De hecho, las librerías son intimidantes, reconforta que los libros hayan migrado a las tiendas departamentales, a los súpers y hasta las cafeterías, lo malo es que esos lugares los venden como cualquier producto y distribuyen sólo aquellos que les garantizan ganancias. Un ejemplo: Los escritores protestan, porque se rechaza un libro de José Agustín por su atrevida portada y el gerente responde: “ese producto no nos interesa” y se acaba la discusión.

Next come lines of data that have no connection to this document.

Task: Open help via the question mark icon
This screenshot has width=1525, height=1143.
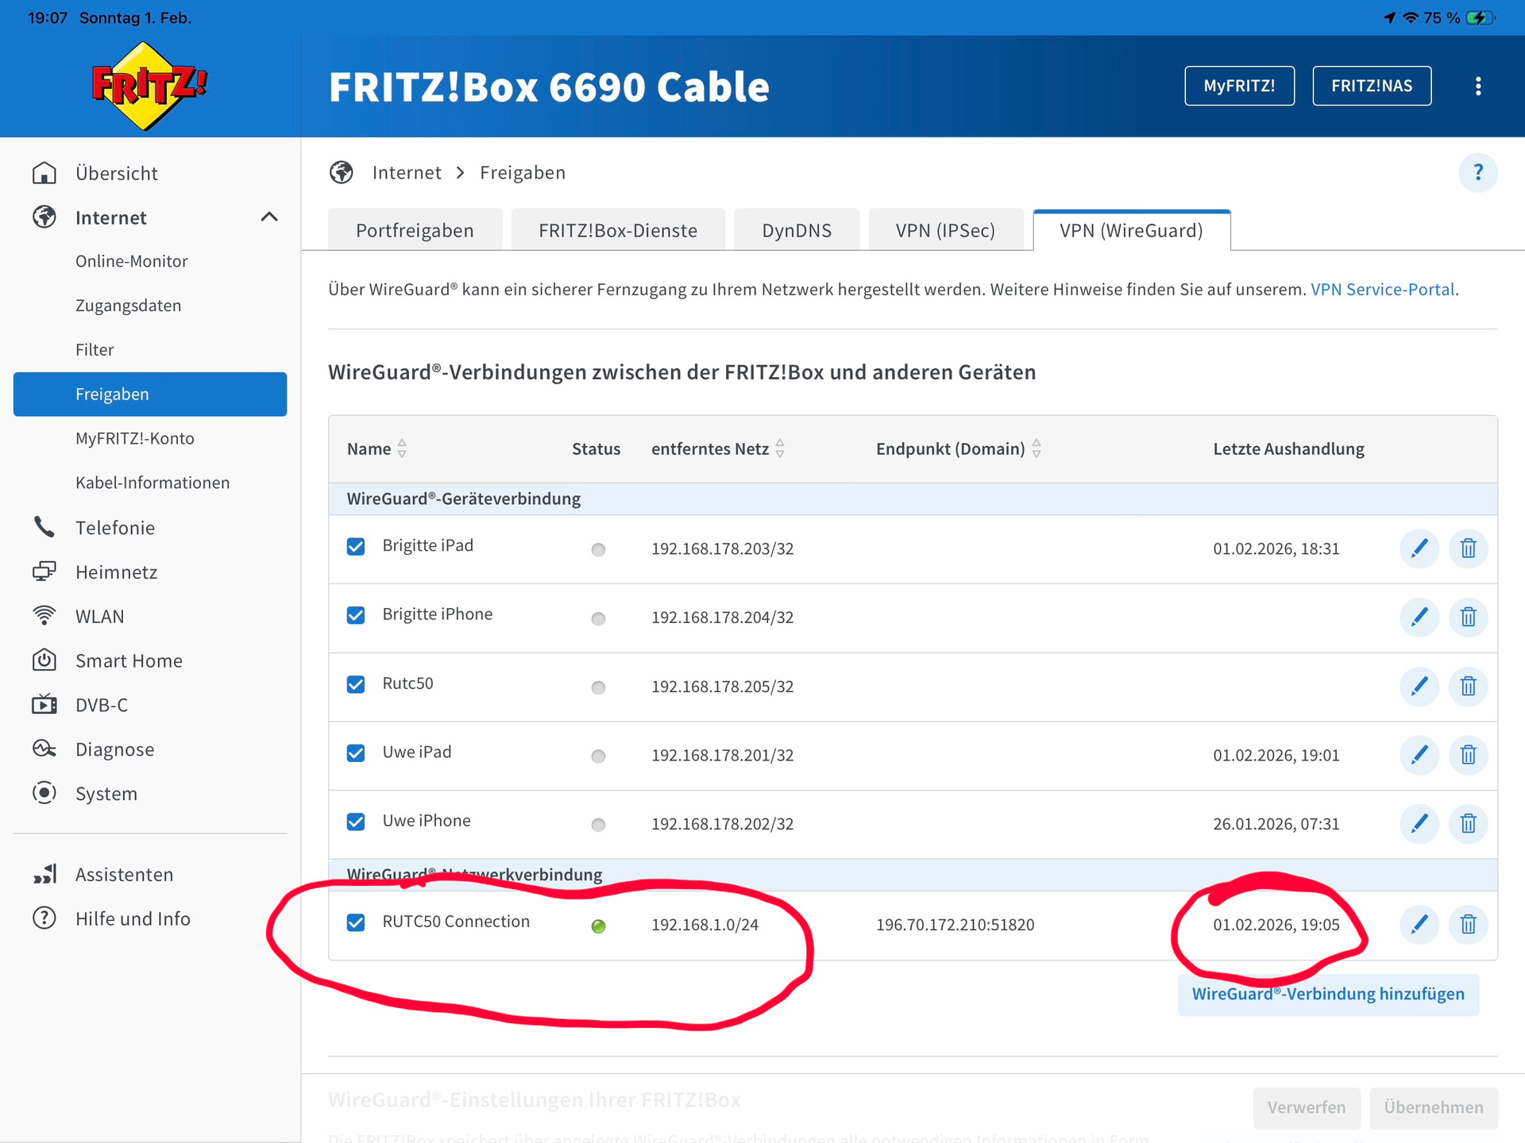Action: pyautogui.click(x=1477, y=172)
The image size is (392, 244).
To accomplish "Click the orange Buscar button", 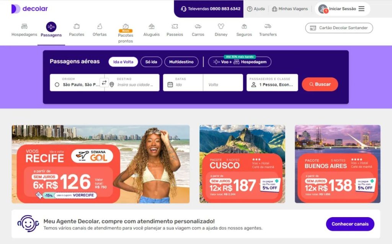I will point(320,84).
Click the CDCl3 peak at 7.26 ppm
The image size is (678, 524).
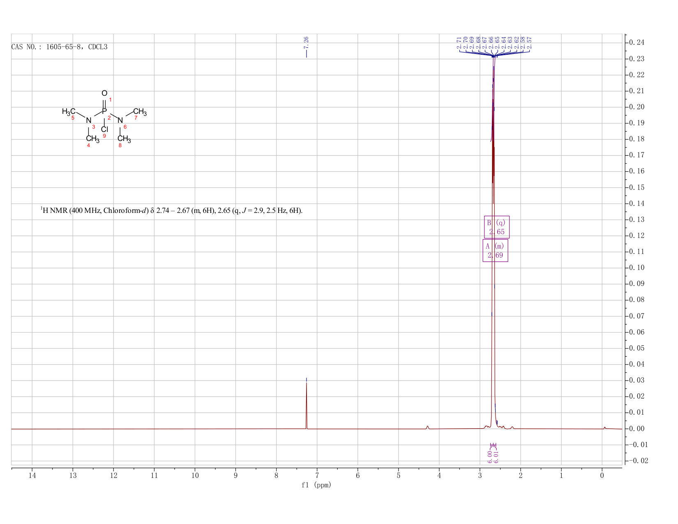click(x=307, y=405)
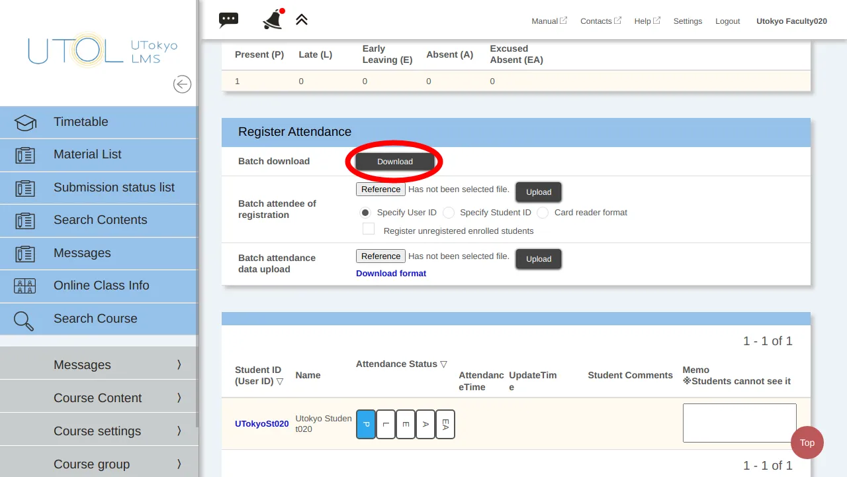The image size is (847, 477).
Task: Click the Material List clipboard icon
Action: pyautogui.click(x=25, y=155)
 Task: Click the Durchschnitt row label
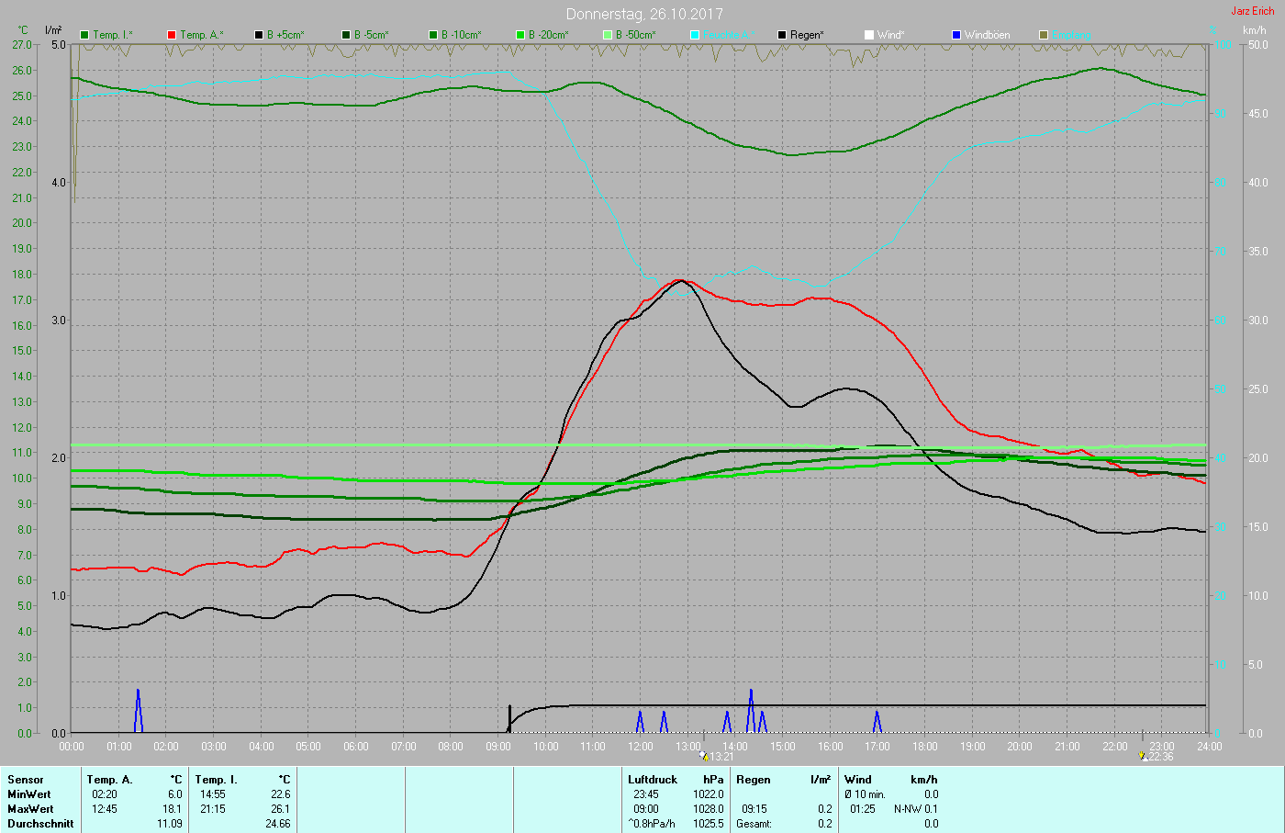(40, 824)
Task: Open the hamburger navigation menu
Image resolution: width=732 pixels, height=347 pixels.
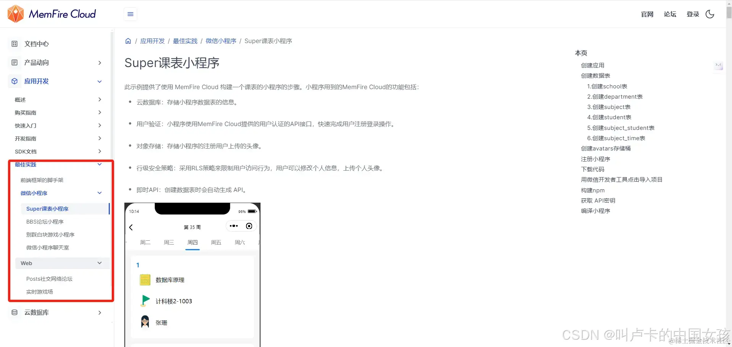Action: point(130,14)
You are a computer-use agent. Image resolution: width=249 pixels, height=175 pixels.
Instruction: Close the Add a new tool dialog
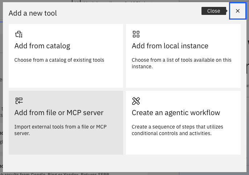[238, 11]
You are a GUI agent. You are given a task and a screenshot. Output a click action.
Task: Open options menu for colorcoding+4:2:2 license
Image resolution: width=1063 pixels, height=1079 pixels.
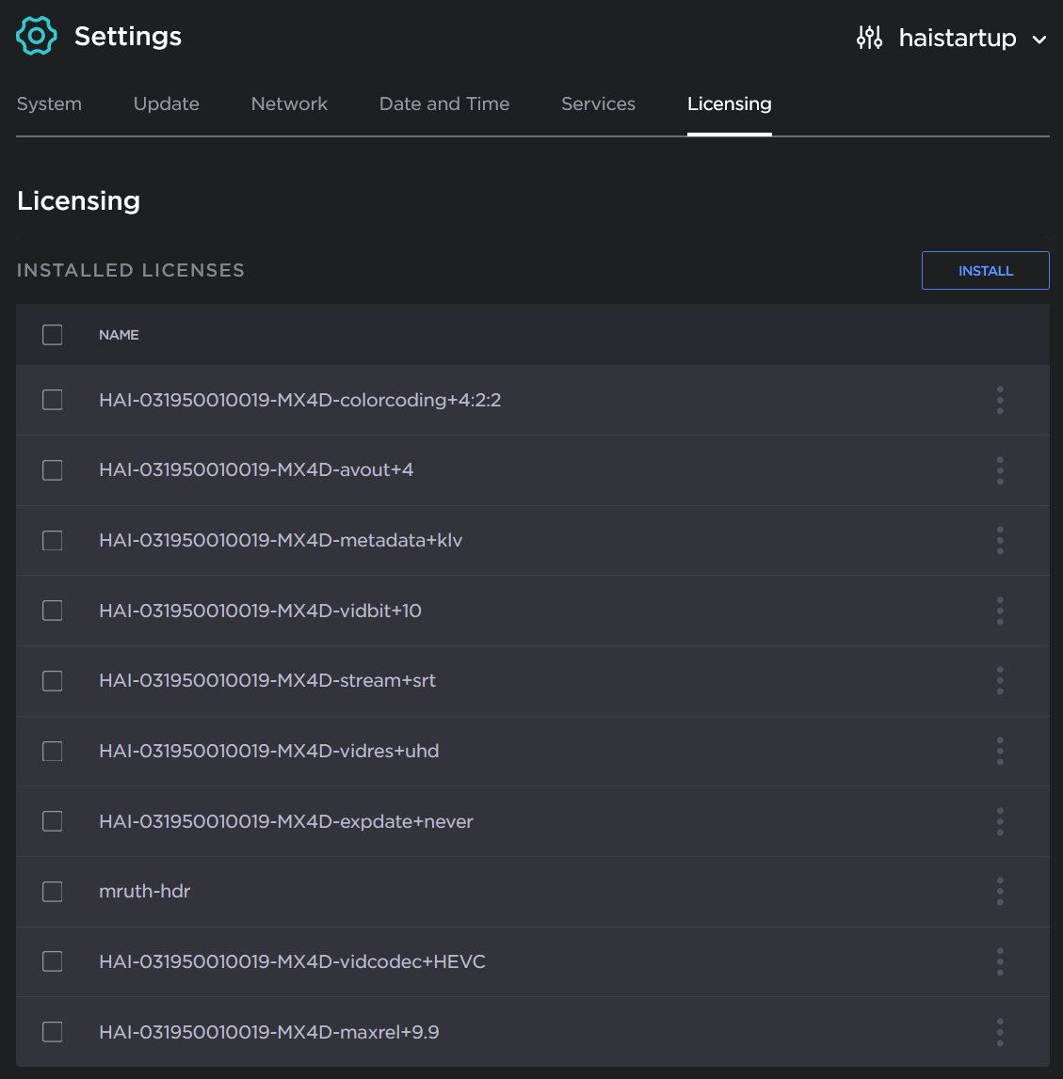pos(1000,400)
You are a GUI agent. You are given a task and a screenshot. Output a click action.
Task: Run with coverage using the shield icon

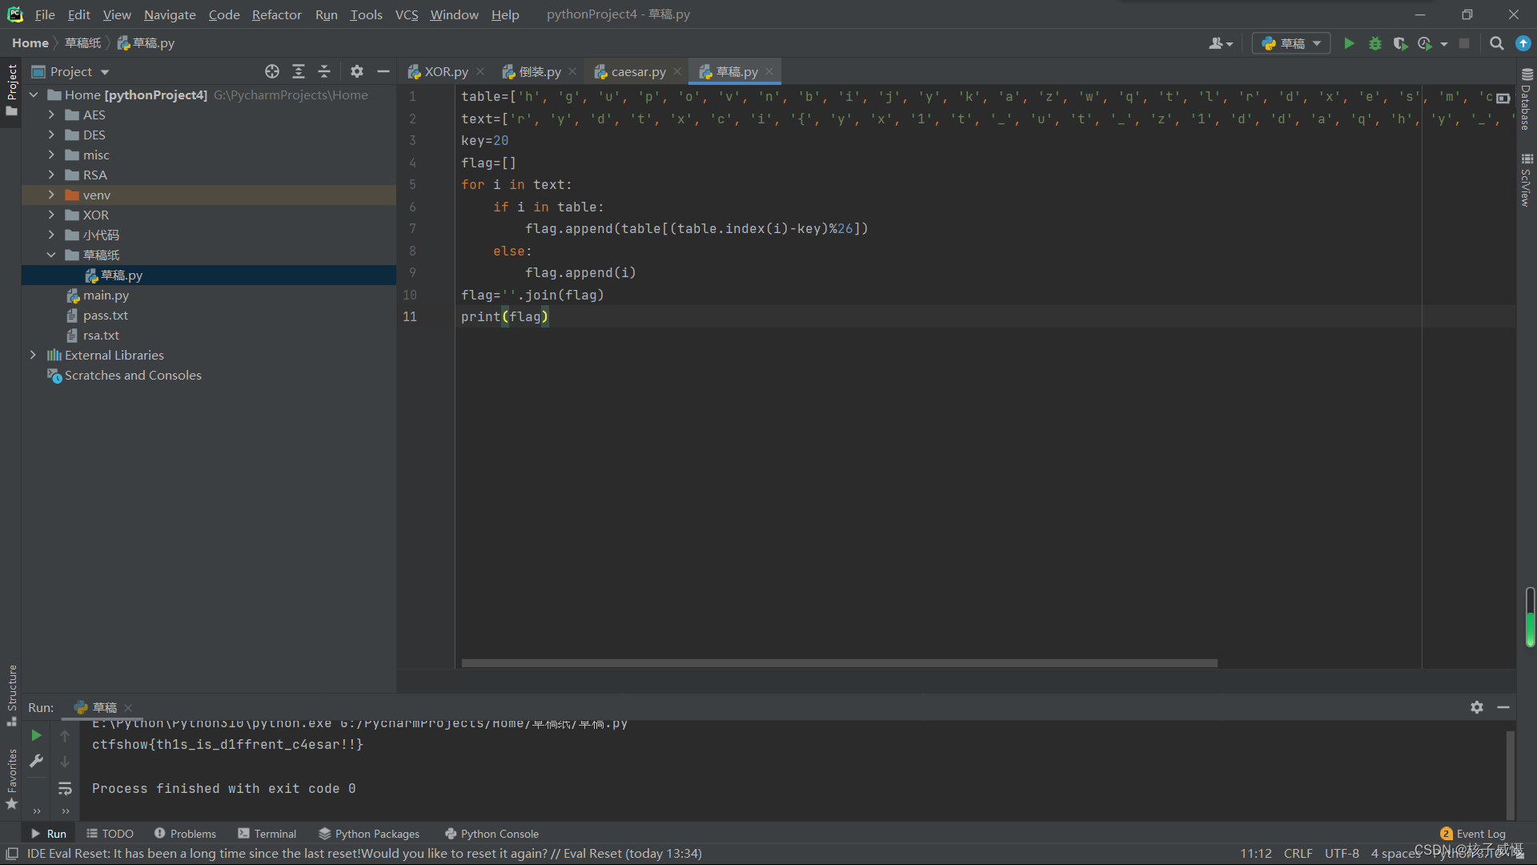click(1399, 43)
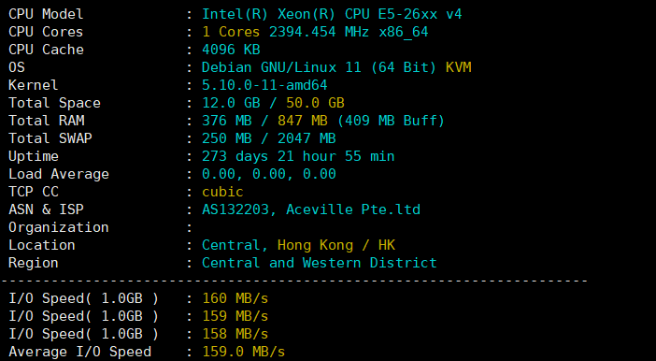Click the CPU Model value Intel Xeon text
Image resolution: width=656 pixels, height=361 pixels.
coord(332,14)
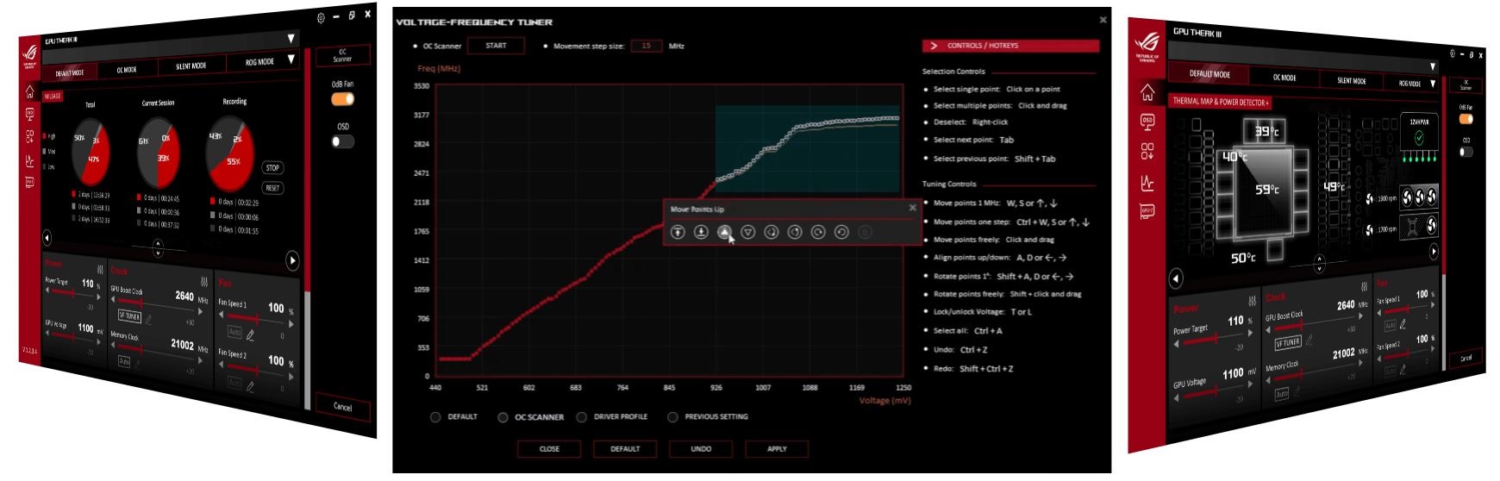Click Start button next to OC Scanner
The height and width of the screenshot is (481, 1500).
496,46

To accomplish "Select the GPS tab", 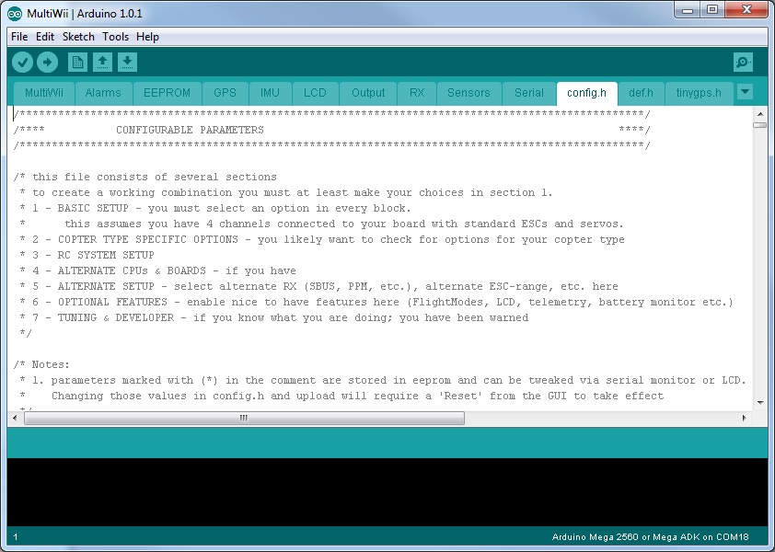I will point(226,92).
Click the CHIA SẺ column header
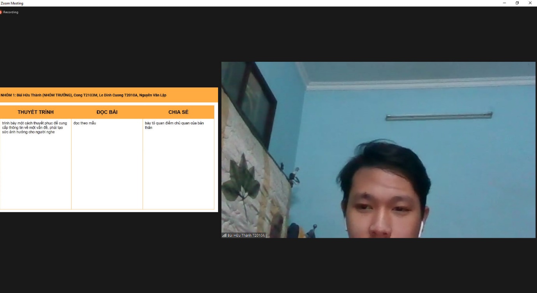Viewport: 537px width, 293px height. (x=178, y=112)
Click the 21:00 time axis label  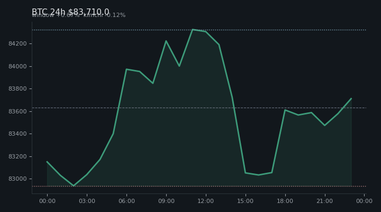point(324,201)
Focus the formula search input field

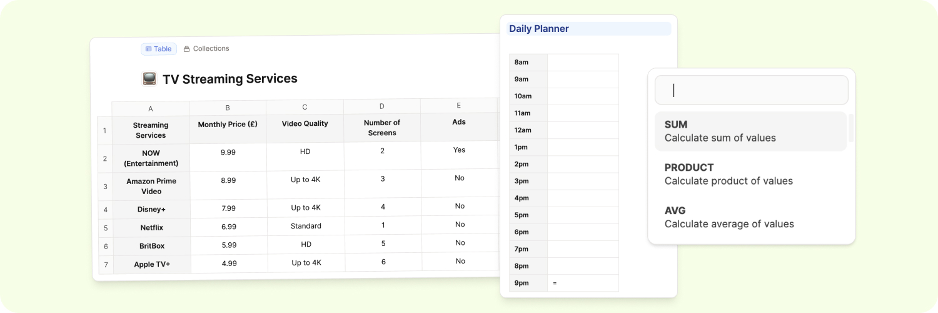coord(751,90)
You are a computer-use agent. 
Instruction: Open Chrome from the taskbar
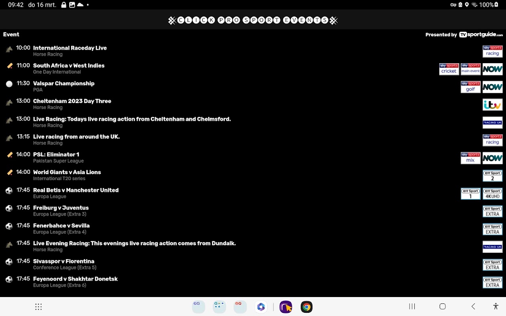306,307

Los jóvenes ven películas de superhéroes y leen novelas de vampiros, y nadie sabe ya en dónde se extravió el canon literario, esos libros que, como se dice ahora, todos debemos leer antes de morir. El Quijote, Macbeth, Los cuentos de Canterbury, Dostoievski, Rulfo, García Márquez, Joyce, Kafka, Hemingway, Gógol, Goethe, Dante, Proust o Las mil y una noches, por mencionar algunos.